#### TASK PROMPT:
Return every item below verbatim, keeping each line unchanged.

#### AVAILABLE RECORDS:
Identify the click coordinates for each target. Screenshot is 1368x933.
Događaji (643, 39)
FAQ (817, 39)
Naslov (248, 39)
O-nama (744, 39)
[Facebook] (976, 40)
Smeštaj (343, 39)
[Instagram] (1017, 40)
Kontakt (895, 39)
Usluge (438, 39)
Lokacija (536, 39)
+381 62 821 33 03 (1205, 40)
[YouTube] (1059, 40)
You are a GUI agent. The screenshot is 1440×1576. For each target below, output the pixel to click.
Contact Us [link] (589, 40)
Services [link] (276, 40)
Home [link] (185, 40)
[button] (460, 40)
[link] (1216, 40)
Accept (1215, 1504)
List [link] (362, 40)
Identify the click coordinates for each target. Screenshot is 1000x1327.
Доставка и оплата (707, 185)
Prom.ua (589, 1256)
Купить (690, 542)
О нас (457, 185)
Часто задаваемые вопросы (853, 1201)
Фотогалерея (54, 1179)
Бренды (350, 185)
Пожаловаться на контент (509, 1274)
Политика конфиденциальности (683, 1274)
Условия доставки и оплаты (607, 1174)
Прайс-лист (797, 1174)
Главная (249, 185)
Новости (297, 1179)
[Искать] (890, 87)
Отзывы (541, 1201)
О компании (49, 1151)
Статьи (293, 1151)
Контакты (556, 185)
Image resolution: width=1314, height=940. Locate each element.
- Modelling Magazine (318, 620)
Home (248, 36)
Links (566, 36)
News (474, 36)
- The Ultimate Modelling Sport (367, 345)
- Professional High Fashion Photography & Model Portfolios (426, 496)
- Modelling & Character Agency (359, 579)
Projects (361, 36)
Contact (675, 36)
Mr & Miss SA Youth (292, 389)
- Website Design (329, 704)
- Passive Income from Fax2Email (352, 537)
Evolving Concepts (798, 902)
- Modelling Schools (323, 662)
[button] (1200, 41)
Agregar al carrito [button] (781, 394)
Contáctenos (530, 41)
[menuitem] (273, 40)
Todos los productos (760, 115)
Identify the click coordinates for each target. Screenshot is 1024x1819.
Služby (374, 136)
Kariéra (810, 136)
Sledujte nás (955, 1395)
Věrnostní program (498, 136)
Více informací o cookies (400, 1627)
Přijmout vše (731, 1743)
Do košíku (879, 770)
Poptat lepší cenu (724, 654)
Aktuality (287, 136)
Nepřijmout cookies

#### COMPLETED TASK:
Identify the click coordinates for each target. Screenshot is 1368x933.
Događaji (643, 39)
FAQ (817, 39)
Naslov (248, 39)
O-nama (744, 39)
[Facebook] (976, 40)
Smeštaj (343, 39)
[Instagram] (1017, 40)
Kontakt (895, 39)
Usluge (438, 39)
Lokacija (536, 39)
+381 62 821 33 03 (1205, 40)
[YouTube] (1059, 40)
You are a GUI agent. The screenshot is 1440×1576. For each target below, output the pixel to click.
Contact Us [link] (589, 40)
Services [link] (276, 40)
Home [link] (185, 40)
[button] (460, 40)
[link] (1216, 40)
Accept (1215, 1504)
List [link] (362, 40)
Identify the click coordinates for each target. Screenshot is 1000x1327.
Доставка и оплата (707, 185)
Prom.ua (589, 1256)
Купить (690, 542)
О нас (457, 185)
Часто задаваемые вопросы (853, 1201)
Фотогалерея (54, 1179)
Бренды (350, 185)
Пожаловаться на контент (509, 1274)
Политика конфиденциальности (683, 1274)
Условия доставки и оплаты (607, 1174)
Прайс-лист (797, 1174)
Главная (249, 185)
Новости (297, 1179)
[Искать] (890, 87)
Отзывы (541, 1201)
О компании (49, 1151)
Статьи (293, 1151)
Контакты (556, 185)
Image resolution: width=1314, height=940. Locate each element.
- Modelling Magazine (318, 620)
Home (248, 36)
Links (566, 36)
News (474, 36)
- The Ultimate Modelling Sport (367, 345)
- Professional High Fashion Photography & Model Portfolios (426, 496)
- Modelling & Character Agency (359, 579)
Projects (361, 36)
Contact (675, 36)
Mr & Miss SA Youth (292, 389)
- Website Design (329, 704)
- Passive Income from Fax2Email (352, 537)
Evolving Concepts (798, 902)
- Modelling Schools (323, 662)
[button] (1200, 41)
Agregar al carrito [button] (781, 394)
Contáctenos (530, 41)
[menuitem] (273, 40)
Todos los productos (760, 115)
Identify the click coordinates for each target. Screenshot is 1024x1819.
Služby (374, 136)
Kariéra (810, 136)
Sledujte nás (955, 1395)
Věrnostní program (498, 136)
Více informací o cookies (400, 1627)
Přijmout vše (731, 1743)
Do košíku (879, 770)
Poptat lepší cenu (724, 654)
Aktuality (287, 136)
Nepřijmout cookies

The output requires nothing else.